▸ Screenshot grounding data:
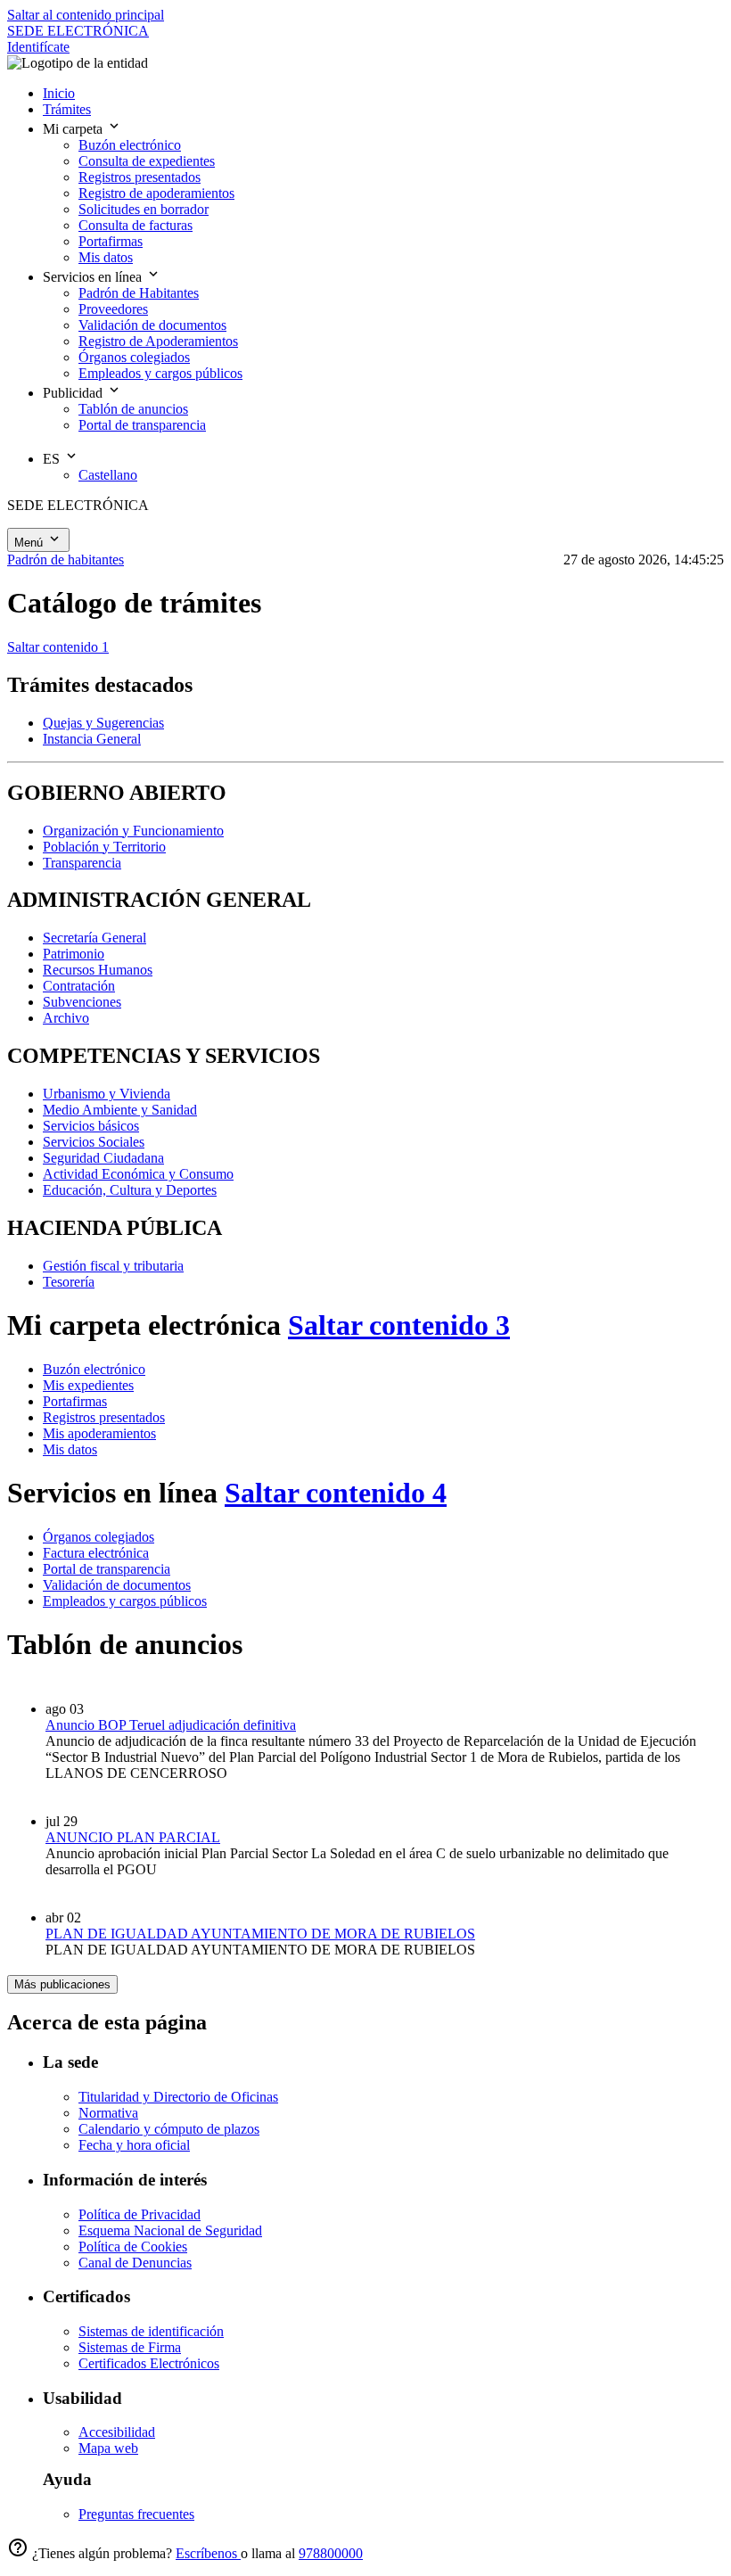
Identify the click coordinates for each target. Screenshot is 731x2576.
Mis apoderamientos (99, 1433)
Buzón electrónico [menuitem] (129, 144)
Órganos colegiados (98, 1536)
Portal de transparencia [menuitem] (142, 424)
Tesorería (68, 1281)
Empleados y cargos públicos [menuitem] (160, 373)
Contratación (79, 985)
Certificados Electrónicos (148, 2363)
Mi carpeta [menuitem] (74, 128)
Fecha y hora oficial (134, 2144)
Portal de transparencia (106, 1568)
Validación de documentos (117, 1585)
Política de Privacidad (139, 2214)
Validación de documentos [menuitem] (152, 325)
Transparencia (82, 862)
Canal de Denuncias (135, 2262)
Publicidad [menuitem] (74, 392)
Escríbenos (208, 2553)
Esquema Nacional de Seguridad (170, 2230)
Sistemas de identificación (151, 2331)
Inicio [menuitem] (59, 93)
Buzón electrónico (94, 1369)
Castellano (107, 474)
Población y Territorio (104, 846)
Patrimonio (73, 953)
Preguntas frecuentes (136, 2514)
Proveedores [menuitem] (113, 309)
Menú (30, 542)
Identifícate (38, 46)
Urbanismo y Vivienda (106, 1093)
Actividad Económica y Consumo (138, 1173)
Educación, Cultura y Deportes (130, 1189)
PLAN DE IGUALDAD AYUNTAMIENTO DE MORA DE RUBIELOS (260, 1933)
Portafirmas (75, 1401)
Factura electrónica (96, 1552)
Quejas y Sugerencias (103, 722)
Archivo (66, 1017)
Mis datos (70, 1449)
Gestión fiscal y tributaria (113, 1265)
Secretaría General (94, 937)
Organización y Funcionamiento (133, 830)
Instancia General (92, 738)
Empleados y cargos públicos (125, 1601)
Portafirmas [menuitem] (110, 241)
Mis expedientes (88, 1385)
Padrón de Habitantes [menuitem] (138, 292)
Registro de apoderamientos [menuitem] (156, 193)
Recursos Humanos (97, 969)
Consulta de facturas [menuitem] (135, 225)
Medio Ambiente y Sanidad (120, 1109)
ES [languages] (53, 458)
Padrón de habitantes (65, 559)
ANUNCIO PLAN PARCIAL (132, 1837)
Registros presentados (104, 1417)
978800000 (331, 2553)
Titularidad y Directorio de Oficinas (178, 2096)
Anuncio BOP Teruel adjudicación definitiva (170, 1724)
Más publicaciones (62, 1984)
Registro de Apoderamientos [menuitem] (158, 341)
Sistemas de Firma (129, 2347)
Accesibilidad (116, 2432)
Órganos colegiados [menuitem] (134, 357)
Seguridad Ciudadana (103, 1157)
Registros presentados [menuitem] (139, 177)
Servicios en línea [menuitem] (94, 276)
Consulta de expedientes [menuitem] (146, 161)
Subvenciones (82, 1001)
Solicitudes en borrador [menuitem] (143, 209)
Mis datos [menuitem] (105, 257)
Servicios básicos (91, 1125)
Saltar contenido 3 (399, 1325)
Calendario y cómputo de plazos (168, 2128)
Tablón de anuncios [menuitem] (133, 408)
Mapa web (108, 2448)
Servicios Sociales (93, 1141)
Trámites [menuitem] (67, 109)
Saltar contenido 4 (336, 1493)
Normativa (108, 2112)
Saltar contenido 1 (58, 646)
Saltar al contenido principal (85, 14)
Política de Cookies (132, 2246)
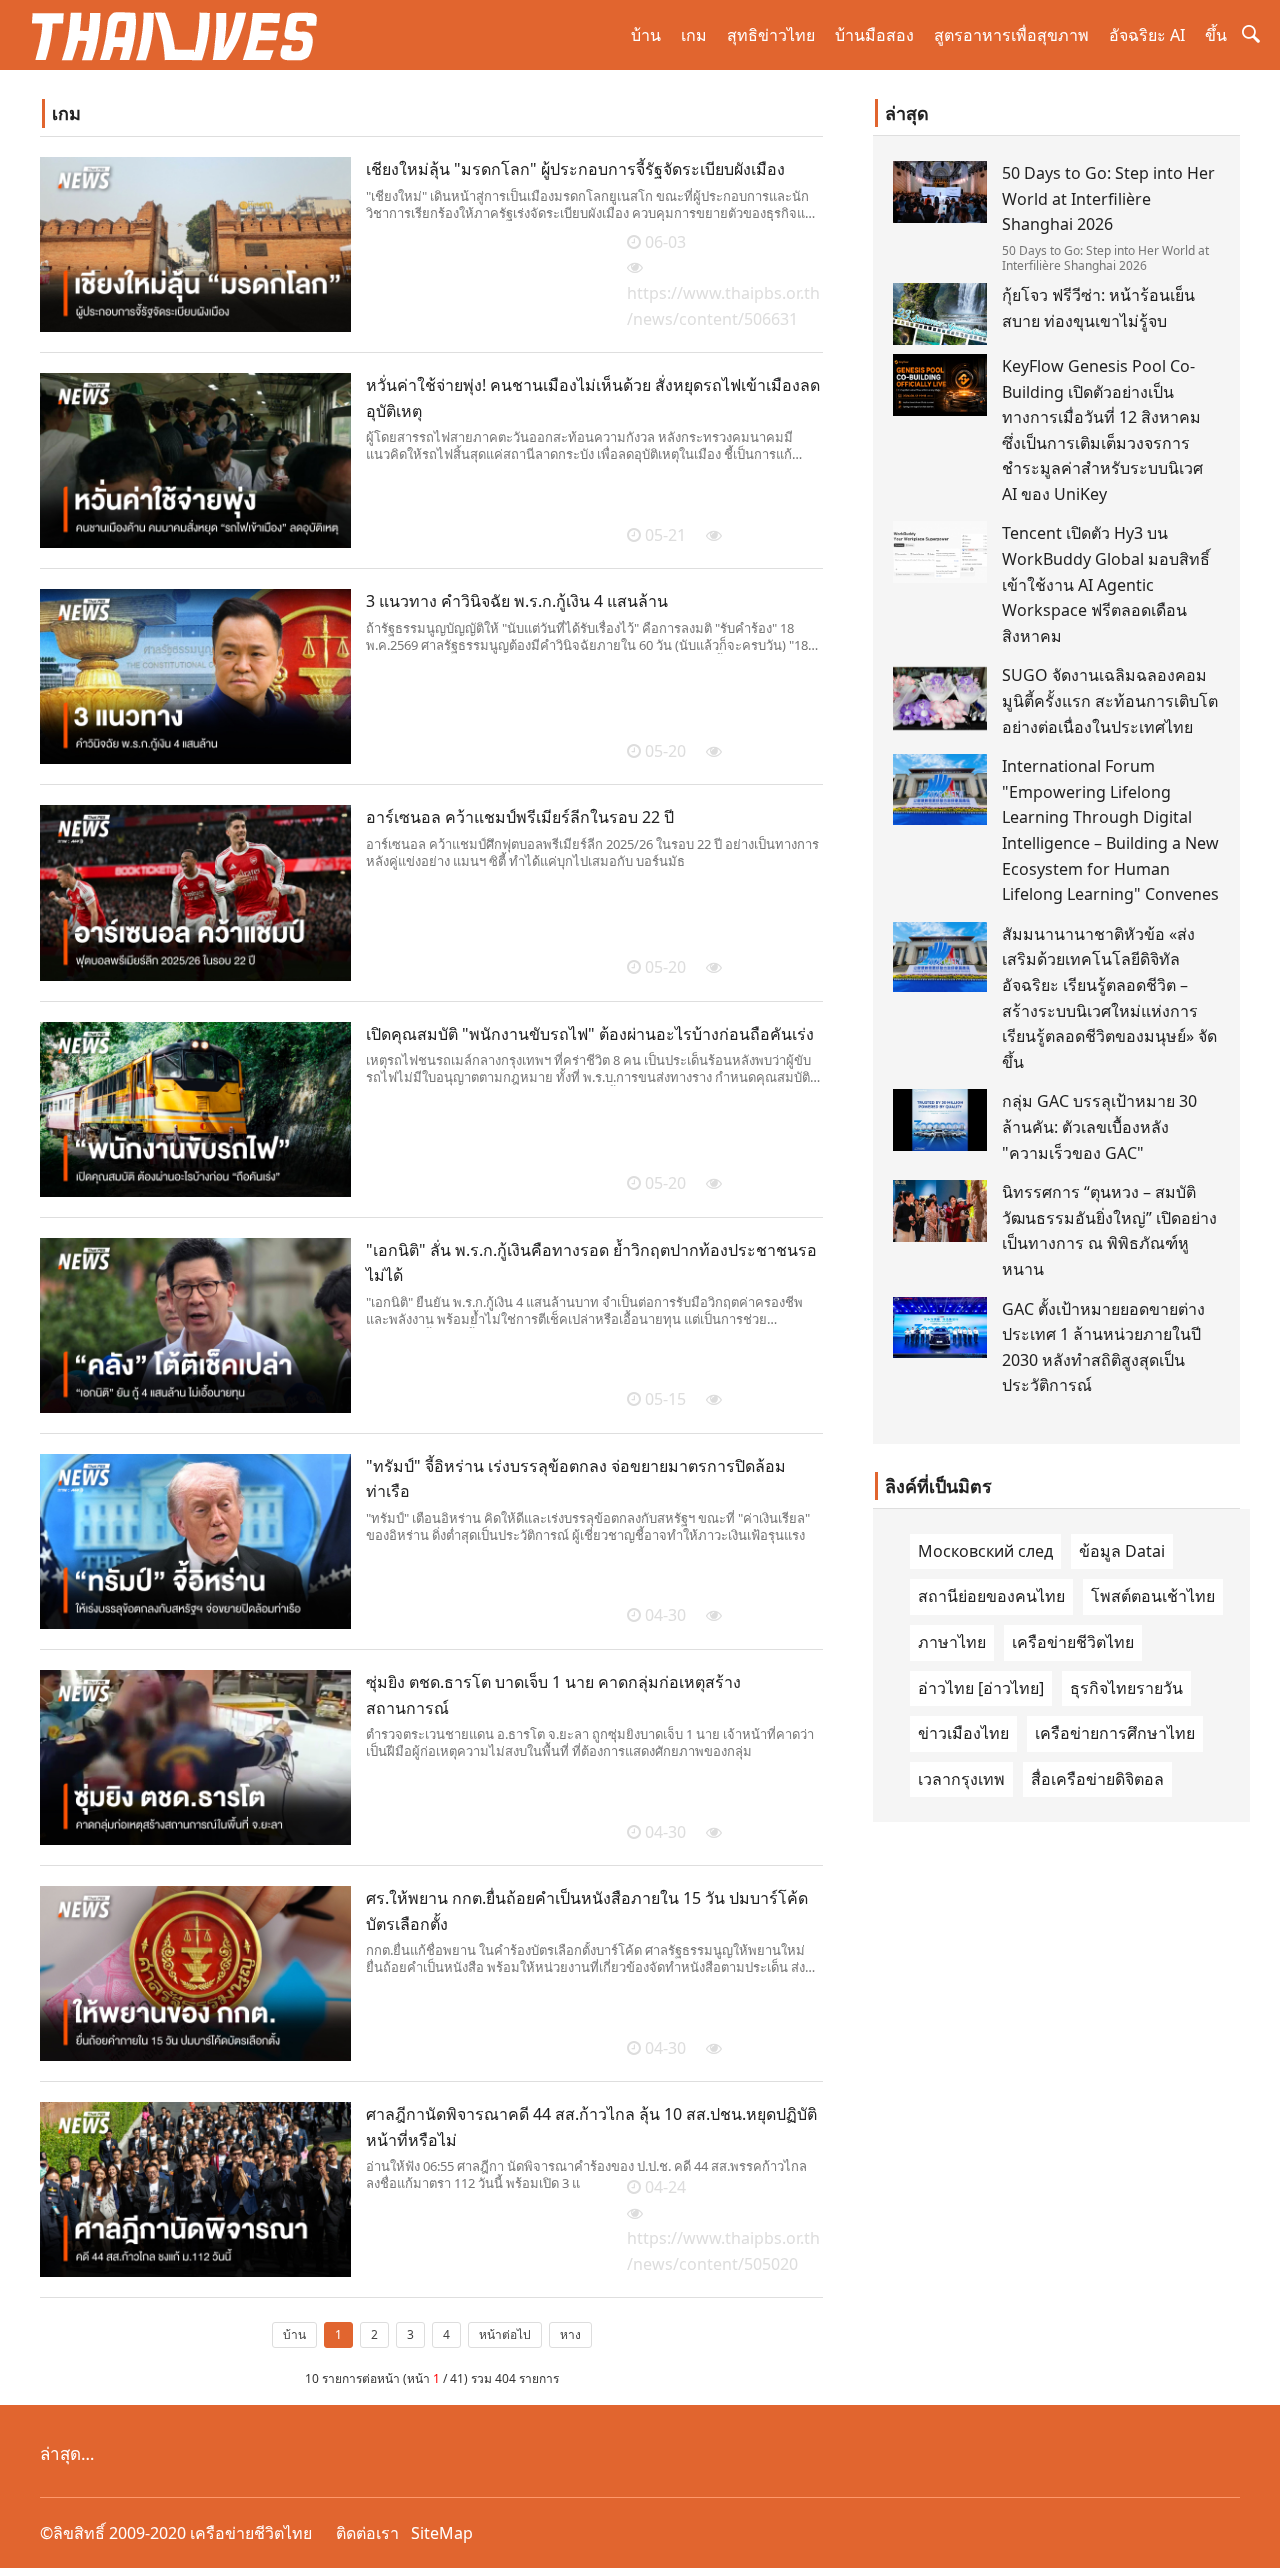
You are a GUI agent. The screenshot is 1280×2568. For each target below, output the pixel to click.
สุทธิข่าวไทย (771, 35)
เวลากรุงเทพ (961, 1779)
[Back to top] (1254, 2542)
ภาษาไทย (952, 1642)
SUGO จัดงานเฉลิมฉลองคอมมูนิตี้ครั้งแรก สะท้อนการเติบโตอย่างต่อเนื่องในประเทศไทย (1110, 700)
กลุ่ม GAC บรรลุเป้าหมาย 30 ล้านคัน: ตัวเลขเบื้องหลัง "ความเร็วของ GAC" (1099, 1126)
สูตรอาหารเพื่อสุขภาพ (1011, 35)
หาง (570, 2334)
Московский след (985, 1551)
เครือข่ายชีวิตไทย (1073, 1642)
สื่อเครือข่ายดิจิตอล (1097, 1779)
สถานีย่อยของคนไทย (991, 1596)
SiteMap (442, 2533)
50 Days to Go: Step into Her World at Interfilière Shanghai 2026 (1108, 198)
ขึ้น (1216, 35)
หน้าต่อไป (505, 2334)
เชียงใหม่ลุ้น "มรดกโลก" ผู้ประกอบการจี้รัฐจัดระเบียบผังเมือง (575, 169)
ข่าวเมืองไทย (963, 1733)
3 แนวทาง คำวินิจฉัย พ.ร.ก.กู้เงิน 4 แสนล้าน (517, 601)
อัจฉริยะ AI (1147, 35)
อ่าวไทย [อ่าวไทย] (981, 1688)
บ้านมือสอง (874, 35)
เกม (694, 35)
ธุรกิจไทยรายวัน (1126, 1688)
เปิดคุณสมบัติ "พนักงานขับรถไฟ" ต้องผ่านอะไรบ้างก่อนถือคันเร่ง (590, 1034)
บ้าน (646, 35)
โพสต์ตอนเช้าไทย (1153, 1596)
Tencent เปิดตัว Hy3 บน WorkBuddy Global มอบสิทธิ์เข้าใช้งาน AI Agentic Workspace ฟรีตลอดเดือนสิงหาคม (1106, 584)
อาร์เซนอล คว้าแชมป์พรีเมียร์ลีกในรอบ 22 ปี (520, 817)
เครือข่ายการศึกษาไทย (1115, 1733)
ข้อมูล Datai (1122, 1551)
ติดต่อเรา (367, 2533)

▸ TASK STATEMENT: From the entries above, extract each line containing "Empleados".

▸ EXERCISE SOLUTION:
Empleados y cargos públicos [menuitem] (160, 373)
Empleados y cargos públicos (125, 1601)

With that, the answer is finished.